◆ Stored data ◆
□ □ □ □ □

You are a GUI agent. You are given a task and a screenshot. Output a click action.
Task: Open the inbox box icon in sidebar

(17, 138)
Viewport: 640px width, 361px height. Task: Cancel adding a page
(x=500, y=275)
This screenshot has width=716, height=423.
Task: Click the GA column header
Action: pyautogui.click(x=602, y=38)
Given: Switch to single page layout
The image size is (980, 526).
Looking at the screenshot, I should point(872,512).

□ □ □ □ □

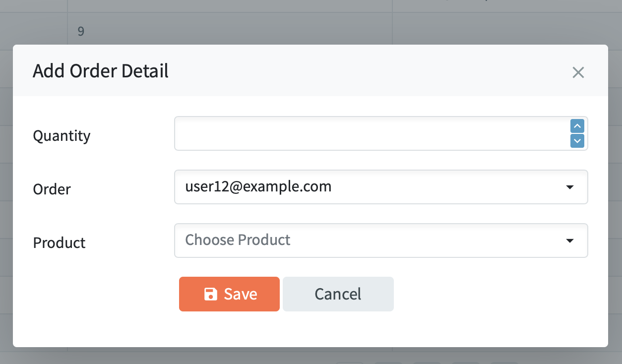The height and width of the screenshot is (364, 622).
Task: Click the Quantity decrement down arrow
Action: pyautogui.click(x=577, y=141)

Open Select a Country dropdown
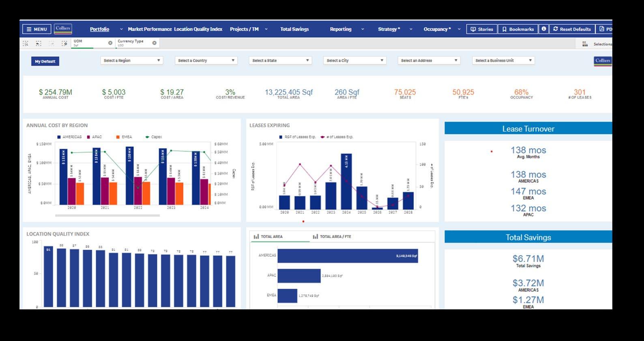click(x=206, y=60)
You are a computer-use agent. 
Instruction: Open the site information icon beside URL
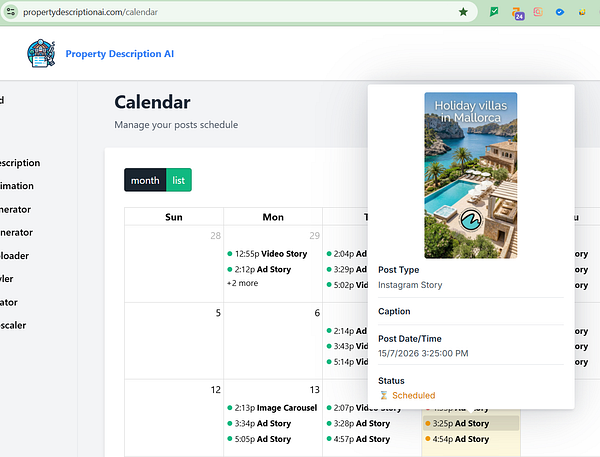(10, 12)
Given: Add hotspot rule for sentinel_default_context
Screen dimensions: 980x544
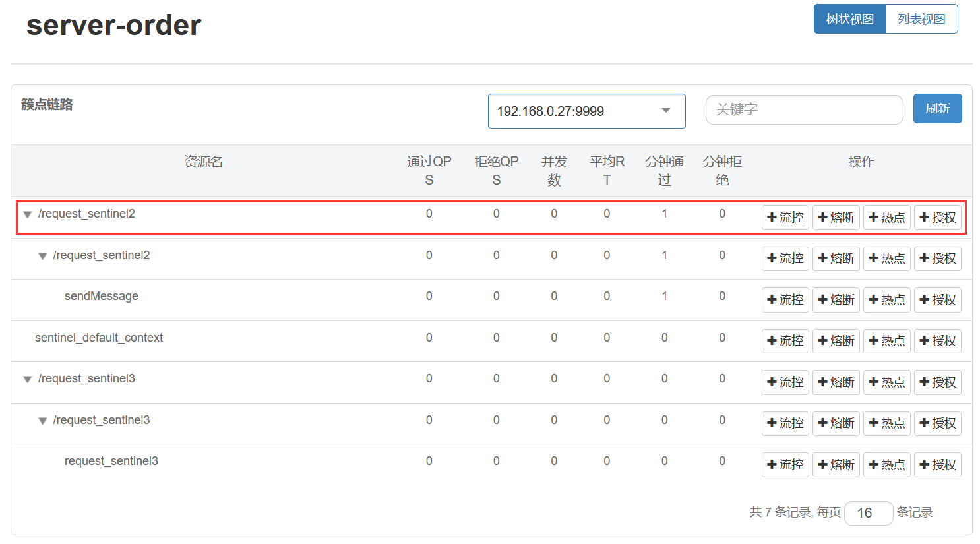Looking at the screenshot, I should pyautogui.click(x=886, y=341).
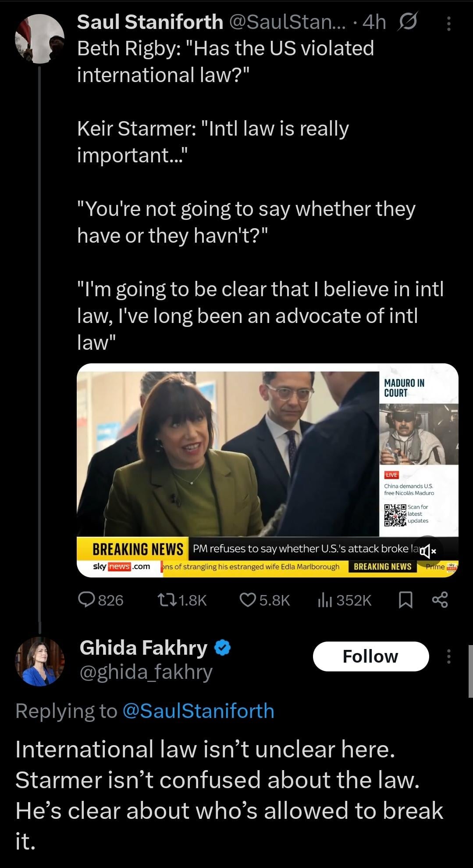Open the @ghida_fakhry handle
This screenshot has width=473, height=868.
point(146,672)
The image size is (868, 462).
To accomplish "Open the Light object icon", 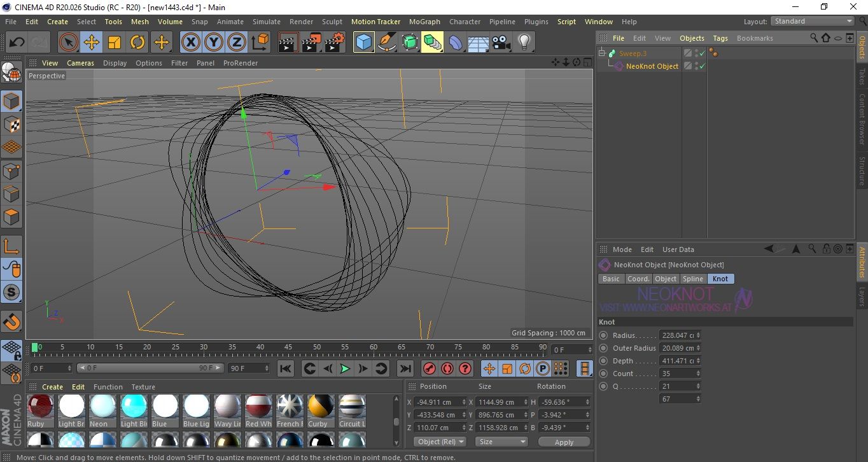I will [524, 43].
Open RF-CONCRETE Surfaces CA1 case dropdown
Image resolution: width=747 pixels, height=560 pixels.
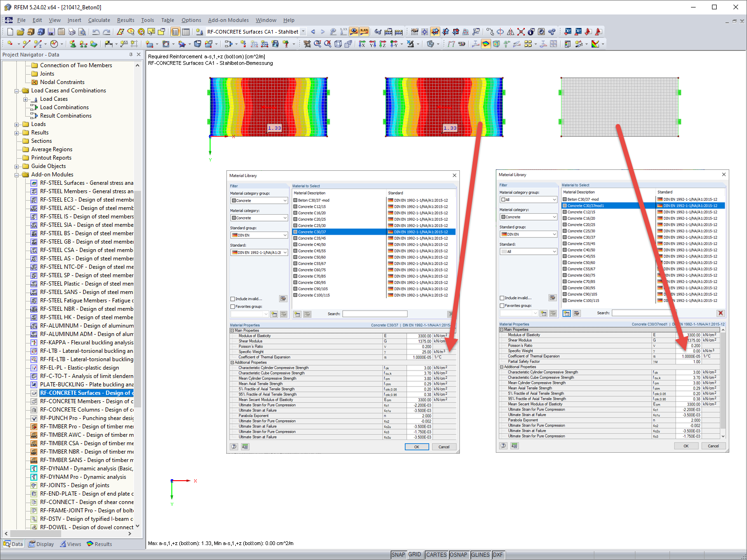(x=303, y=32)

□ □ □ □ □

◆ TASK ◆
When a line of the records above contains the string "agent", count it once; then give the total and nothing else.

◆ SOLUTION ◆
2